Posteriormente, deles se apropriaram os espanhóis, ingleses,
franceses e portugueses, neles
transitando intensamente em busca das drogas do sertão. Já
no século XIX, serviu ao regatão, comerciante das águas.
Na
planta 'croquis' de Manaus de 1852, feita no governo do presidente da
Província do Amazonas João
Batista de Figueiredo Tenreiro Aranha, além dos limites urbanos,
pode-se observar que a pequena cidade era dominada pelos igarapés de
São Vicente, da Ribeira, da
Bica, do
Espírito Santo, do Aterro, da
Cachoeirinha, da
Cachoeira Grande, de
Manaus, da Castelhana e de Monte Cristo,
que cortavam seus poucos bairros (Remédios, República, Espírito
Santo, Campina e São Vicente) e
arrabaldes.
Eles
determinavam o traçado das ruas, o sentido das construções,
abasteciam os moradores de água potável. Em síntese, eram de vital importância
para o funcionamento da cidade.
Igarapé da Cachoeira Grande. Gravura de Emmanuel Bocher, 1860. FONTE: Brasiliana Fotográfica/Instituto Moreira Salles.
Em
visita a Manaus no ano de 1865, o casal viajante
Louis
e Elizabeth Agassiz não pôde
deixar de visitar
o Igarapé da Cachoeira Grande, por eles descrito como "uma
Niágara em miniatura",
em referência à pequena cascata (AGASSIZ, 2000,
p. 266). Registraram,
ainda, que nos igarapés
da cidade se reuniam "[…] os
pescadores, as lavadeiras, os banhistas, os homens que pegam
tartarugas" (AGASSIZ, 2000,
p.
274). Os
igarapés
eram
pontos
de encontro e locais
de onde se tirava o sustento. Essas características fizeram
com que fossem protegidos pelos Códigos de Posturas.

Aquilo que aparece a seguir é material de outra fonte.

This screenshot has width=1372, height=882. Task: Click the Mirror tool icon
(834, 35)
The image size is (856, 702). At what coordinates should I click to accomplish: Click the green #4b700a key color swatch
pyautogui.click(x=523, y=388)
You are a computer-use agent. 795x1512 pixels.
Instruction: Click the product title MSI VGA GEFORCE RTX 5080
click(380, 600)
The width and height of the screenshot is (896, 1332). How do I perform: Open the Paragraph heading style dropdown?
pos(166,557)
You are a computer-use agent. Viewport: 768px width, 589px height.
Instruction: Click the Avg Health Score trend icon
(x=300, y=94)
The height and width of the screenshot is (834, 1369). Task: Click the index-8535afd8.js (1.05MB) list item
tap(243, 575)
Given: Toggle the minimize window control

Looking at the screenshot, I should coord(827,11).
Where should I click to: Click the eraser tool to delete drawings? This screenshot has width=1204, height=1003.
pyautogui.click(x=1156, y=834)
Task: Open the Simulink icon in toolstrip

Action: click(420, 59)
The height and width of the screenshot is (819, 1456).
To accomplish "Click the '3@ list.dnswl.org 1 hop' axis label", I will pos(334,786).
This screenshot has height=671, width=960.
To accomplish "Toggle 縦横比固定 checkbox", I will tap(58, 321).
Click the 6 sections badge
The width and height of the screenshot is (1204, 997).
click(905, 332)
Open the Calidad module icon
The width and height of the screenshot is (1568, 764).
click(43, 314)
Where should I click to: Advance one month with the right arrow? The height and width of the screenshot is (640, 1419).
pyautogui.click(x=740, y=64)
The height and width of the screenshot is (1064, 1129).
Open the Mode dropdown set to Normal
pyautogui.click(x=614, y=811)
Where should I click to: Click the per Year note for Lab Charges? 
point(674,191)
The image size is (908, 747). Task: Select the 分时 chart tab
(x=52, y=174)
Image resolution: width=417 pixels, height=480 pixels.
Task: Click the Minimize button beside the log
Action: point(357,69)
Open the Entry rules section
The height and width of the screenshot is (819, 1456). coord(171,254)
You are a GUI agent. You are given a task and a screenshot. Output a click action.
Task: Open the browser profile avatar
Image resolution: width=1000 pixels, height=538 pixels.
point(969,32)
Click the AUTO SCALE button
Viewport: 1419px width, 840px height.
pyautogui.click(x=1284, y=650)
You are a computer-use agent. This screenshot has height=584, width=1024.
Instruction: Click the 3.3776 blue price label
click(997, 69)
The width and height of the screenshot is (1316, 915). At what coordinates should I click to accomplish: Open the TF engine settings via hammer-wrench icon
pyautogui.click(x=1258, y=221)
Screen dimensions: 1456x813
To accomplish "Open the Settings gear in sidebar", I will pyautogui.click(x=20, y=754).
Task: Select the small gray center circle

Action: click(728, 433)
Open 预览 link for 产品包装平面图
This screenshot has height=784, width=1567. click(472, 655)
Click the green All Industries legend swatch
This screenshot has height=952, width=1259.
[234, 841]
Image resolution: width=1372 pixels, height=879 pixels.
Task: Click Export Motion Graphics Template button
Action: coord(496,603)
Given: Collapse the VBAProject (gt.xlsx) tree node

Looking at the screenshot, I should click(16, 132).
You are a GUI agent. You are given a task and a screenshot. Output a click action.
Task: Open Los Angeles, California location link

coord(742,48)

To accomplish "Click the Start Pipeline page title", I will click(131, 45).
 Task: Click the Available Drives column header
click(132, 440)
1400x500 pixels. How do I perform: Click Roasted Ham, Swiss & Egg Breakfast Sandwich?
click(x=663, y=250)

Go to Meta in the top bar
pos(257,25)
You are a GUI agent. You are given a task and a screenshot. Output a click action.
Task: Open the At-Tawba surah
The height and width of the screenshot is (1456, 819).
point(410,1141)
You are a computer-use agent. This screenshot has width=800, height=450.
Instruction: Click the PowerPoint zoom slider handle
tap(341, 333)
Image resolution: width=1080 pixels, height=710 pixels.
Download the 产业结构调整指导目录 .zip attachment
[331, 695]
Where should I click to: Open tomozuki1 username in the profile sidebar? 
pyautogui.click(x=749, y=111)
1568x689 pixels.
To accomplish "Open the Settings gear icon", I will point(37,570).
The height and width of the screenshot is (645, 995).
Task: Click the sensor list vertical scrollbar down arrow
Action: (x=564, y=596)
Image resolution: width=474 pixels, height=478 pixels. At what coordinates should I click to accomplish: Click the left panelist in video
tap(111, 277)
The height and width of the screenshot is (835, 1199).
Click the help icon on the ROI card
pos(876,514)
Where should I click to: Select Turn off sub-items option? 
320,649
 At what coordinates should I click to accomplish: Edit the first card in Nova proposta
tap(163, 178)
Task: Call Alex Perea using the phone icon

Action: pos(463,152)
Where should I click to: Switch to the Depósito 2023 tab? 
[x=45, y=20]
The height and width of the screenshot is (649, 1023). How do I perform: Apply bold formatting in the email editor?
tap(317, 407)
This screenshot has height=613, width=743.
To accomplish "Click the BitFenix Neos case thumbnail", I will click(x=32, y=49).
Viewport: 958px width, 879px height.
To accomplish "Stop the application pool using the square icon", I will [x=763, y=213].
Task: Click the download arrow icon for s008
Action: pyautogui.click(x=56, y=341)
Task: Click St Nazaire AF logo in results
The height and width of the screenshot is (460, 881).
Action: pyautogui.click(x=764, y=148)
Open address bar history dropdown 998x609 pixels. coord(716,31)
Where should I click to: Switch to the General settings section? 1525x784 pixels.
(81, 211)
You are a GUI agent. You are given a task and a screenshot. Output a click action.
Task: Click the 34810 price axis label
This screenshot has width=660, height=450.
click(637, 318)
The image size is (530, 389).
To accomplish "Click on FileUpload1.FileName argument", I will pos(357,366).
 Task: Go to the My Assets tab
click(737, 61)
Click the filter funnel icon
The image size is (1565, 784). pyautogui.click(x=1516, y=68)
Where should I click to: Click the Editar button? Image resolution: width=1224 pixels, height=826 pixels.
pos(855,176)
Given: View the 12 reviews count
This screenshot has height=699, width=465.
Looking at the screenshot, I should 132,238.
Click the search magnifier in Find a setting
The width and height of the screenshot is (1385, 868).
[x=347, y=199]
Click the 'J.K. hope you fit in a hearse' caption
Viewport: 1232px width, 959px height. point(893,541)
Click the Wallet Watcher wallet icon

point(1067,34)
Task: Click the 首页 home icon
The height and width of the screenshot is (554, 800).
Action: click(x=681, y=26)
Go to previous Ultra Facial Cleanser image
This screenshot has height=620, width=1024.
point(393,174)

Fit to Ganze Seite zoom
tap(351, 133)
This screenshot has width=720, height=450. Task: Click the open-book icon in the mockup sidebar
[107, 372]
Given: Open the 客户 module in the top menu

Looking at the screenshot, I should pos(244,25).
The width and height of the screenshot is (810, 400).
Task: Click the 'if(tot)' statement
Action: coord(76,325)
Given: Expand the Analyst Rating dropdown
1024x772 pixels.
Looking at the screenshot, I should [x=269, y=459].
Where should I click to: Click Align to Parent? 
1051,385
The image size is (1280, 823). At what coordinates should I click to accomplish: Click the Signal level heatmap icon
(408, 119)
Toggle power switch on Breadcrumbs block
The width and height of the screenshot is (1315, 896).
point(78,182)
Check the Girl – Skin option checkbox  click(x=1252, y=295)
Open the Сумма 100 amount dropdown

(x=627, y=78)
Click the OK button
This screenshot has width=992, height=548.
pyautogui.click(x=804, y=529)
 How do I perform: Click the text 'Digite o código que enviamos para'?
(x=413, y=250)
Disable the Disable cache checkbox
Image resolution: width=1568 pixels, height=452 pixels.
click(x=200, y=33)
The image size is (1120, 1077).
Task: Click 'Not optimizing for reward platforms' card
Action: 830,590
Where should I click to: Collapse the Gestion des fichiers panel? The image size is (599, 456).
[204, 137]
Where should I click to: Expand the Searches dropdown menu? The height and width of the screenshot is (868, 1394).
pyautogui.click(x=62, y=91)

Dos cinco artigos do Código de Posturas de 1868, por exemplo, quatro tinham
esse fim:
"Art.
1°. - Fica proibido o corte de arvores, varas arbustos maiores de 5
palmos em todos os riachos ou igarapés que ficarem dentro dos
limites da cidade e nos seos subúrbios, em uma zona de 60 palmos de
largura a partir do leito dos mesmos riachos, ou igarapés. O
infractor ocorrerá na pena de 20$000 réis de multa ou 4 dias de
prisão.
Art.
2° - Nesta mesma pena incorrerão aquelles que fizerem escavações
nesses lugares, revolverem lamas, deitarem lixo, páos, couzas
pútridas ou qualquer outra materia que possa alterar a pureza das
águas.
Art.
3° - Também fica prohibido
o côrte de arvore nas margens dos igarapes, das cachoeiras grande e
pequena continuas a esta cidade, maxime aos lugares que servem de
logradouros públicos.
O
infractor incorrerá na multa de 30$000 réis ou 8 dias de prisão.
Art.
4° - Fica proibido d’ora em diante tirar-se agoa no Igarapé do
Aterro para ser vendida a população, e bem assim lavar-se roupa,
cavallos e outros quaesquer animaes. O infractor será punido com
5$000 réis ou a 2 dias de
prisão"
(‘CÓDIGO DE POSTURAS MUNICIPAES DE 1868’, Apud SÁ, 2012, p.
54-55).
Os
banhos em igarapés eram uma tradição que resistia às proibições
que iam surgindo, cada vez mais rígidas. Se por um lado elas eram
criadas para manter a integridade desses lugares, por outro, ao qual
era dada mais ênfase, eram mecanismos de controle de hábitos
considerados impróprios e atrasados. Eram frequentes as denúncias
e prisões. Em 1892, Manoel Bento Gama
foi preso por estar tomando banho no “Igarapé
de Manáos”
(AMAZONAS, 31/08/1892). O jornal humorístico A
Marreta, em 1912, recebeu a denúncia de que "[…] uma
marafona de noma Alzira, vulgo Cegueta", tinha "o habito de a altas
horas da noite tomar banho no igarapé (de Educandos) em trajes de
Eva acompanhada de diversos rapazes, fazendo uma algazarra tremenda" (A MARRETA, 01/12/1912). Em 1913, moradores da Cachoeirinha, por meio
da coluna ‘Queixas do Povo’, do Jornal do Comércio, pediam
providências à polícia para solucionar o problema de "um
grupo de indivíduos que costuma diariamente tomar banho no igarapé
das imediações da Avenida Canaçary",
pois essa situação era “um
desrespeito às famílias que ali têm residência”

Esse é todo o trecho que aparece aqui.